2013 was pretty rough on my husband too. “I want joy,” Scott said in the ravine, refusing to write on two rocks. It took me awhile to find the one perfect, white, river rock for his “joy.” He stood on the bank above me making sure our boys did not fall down the steep embankment. Funny how we all took extra time and care finding the rocks for our hopes and dreams.
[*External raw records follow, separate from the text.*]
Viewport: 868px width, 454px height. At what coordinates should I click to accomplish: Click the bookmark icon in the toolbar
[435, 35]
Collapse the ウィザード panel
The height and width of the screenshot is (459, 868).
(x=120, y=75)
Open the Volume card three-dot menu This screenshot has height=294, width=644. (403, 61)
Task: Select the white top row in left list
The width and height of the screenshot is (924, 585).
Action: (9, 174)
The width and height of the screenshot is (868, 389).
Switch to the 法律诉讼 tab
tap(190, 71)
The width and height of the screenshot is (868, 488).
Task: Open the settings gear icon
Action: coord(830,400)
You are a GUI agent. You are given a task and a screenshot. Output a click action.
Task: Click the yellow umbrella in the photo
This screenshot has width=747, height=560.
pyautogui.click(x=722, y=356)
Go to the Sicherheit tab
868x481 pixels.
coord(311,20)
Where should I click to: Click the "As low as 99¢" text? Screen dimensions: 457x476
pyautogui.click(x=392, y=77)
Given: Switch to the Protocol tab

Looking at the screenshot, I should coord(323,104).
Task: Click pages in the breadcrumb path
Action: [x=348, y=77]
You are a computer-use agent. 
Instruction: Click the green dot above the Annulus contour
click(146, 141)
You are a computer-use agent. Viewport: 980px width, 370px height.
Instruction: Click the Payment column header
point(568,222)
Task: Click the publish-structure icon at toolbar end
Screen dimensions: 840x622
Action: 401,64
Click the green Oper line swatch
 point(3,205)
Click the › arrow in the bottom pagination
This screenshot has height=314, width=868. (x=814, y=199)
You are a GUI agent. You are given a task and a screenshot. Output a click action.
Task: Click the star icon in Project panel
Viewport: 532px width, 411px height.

I carried home my two keeper rocks. On one I wrote “love” because Jesus says, “Perfect love casts out fear.” On the other I wrote my word for the year, “Write.” The word I first resisted when it came to me in church after our pastor asked us all to choose a word. “My word is encourage,” said Pastor Doug, a strong, humble leader new to our congregation. His wife Tonya fits a hole in my heart. She called me her soul sister not long after we became friends, and I thought, yes.
So we carried our rocks home. The boys wanting to keep theirs in hand, Scott and I placing ours on the mantle above our fireplace. Later when I took a picture for this blog, I was taken aback when Trust in the Lord with all your Heart leaned there beside my rock. It’s been on the mantle for five years, long enough I usually don’t notice this plaque anymore.
Pastor Doug had preached out of Proverbs 3 before encouraging all of us to choose a word this past weekend. This prompted me to memorize Proverbs 3 this year. This plaque on our mantle of Proverbs 3:5 was given to me by my prayer partner Kay when I was pregnant with G2. Another plaque of Proverbs 3:5 Kay gave me hangs in my bathroom, and another sits on the dresser in my bedroom. Proverbs 3:5 got me through the frightening days after G2 was diagnosed with cysts in his brain while in my womb. A Down Syndrome diagnosis loomed as well. For five months we prayed for a healthy baby, while submitting to God’s plan no matter what flowed into our lives along with my pregnant tears.
To this day, Proverbs 3:5 reminds me God is bigger than any fear I have and G2 is precious. A beautiful little boy.
The Bible says to confess our sins to each other and pray for each other so we will be healed, James 5:16. I confess I’m afraid to write this year. Afraid to crack myself open. In my journals. In my blogs. In my novels.
But I must face FEAR. This is where BRAVE is born. Courage does not exist without fear.
I never realized before this moment that the word “fear” has the word “ear” in it.
So I will listen.
To write one has to listen.
And as I listen, I hear God say, “Do not fear, for I am with you; do not be dismayed, I am your God. I will strengthen you and will help you; I will uphold you with my righteous right hand” Isaiah 41:10.
Behold, God is my salvation; I will trust, and will not be afraid; for the LORD GOD is my strength and my song, and he has become my salvation. Isaiah 12:2.
The LORD himself goes before you and will be with you; he will never leave you nor forsake you. Do not be afraid; do not be discouraged. Deuteronomy 31:8.